Hallelujah, I’ve finally been cured of my indifference, redeemed of my apathy. And all it took was a week spent with 52 kiddies, tweens and teens at Camp Oasis – a summer retreat for kids with HIV and AIDS – where my stint as volunteer camp counsellor brought me closer to the disease than anything in my six years of living in Toronto’s gay community ever had.
The disease I’d never seriously thought about leapt from the backburner of my emotional consciousness to the front. Why it took a community hundreds of miles from my own gaybourhood to knock a little sense into my head, I’m only starting to figure out.
First, at Camp Oasis there is no distinction between those who have the disease and those who do not (the ones, for example, who are dealing with a parent who died from AIDS). In fact, the only indication the camp is not your average kiddie retreat is the steady queue of little people awaiting their medication outside the nurse’s cabin – Club Med, as it’s euphemistically identified among campers.
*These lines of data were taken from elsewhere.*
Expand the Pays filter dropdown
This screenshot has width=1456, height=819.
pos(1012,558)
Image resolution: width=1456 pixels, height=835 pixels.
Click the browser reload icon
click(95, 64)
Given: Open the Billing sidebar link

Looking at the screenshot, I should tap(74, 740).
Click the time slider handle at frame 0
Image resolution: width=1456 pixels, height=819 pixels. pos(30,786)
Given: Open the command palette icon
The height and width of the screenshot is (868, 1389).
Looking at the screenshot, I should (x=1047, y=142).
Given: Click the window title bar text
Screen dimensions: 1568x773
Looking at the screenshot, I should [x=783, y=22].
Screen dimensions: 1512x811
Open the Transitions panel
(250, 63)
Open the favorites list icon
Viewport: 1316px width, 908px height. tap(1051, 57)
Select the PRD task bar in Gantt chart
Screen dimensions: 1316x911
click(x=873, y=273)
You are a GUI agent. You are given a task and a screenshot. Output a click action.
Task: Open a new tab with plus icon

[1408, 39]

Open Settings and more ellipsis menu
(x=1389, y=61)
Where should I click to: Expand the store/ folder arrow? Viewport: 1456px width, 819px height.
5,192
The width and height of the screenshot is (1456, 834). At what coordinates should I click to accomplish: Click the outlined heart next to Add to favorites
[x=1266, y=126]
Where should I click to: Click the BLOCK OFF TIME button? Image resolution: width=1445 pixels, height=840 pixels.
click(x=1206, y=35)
Everywhere on the grounds, they mix without discrimination or segregation. Here, a medication break is a mere pause in a packed itinerary of sailing, swimming and rock-climbing with their pals. George, a 13-year-old boy who wants to be a Ghetto Superstar when he grows up, swallows his protease inhibitors from a Dixie cup with all the attention he’d give a Flintstones vitamin.
Initially, the Club Med cabin was, for me, an imposing, death-knell symbol. It was, I admit, much the same way I used to see the AIDS Committee Of Toronto building at Church and Carlton. I’d walk by it and on some level feel sorry for the ill-fated inside, perhaps even subconsciously denying its very existence as just another office building. But the attitude at Club Med swiftly became my reality check, where my ignorance and misguided sympathies kicked the bucket. How could anyone pity a kid leaving a place called Club Med clutching his post-med snack, a chocolate bar of which most is smeared across his lips, skipping towards the beach to catch up with his friends?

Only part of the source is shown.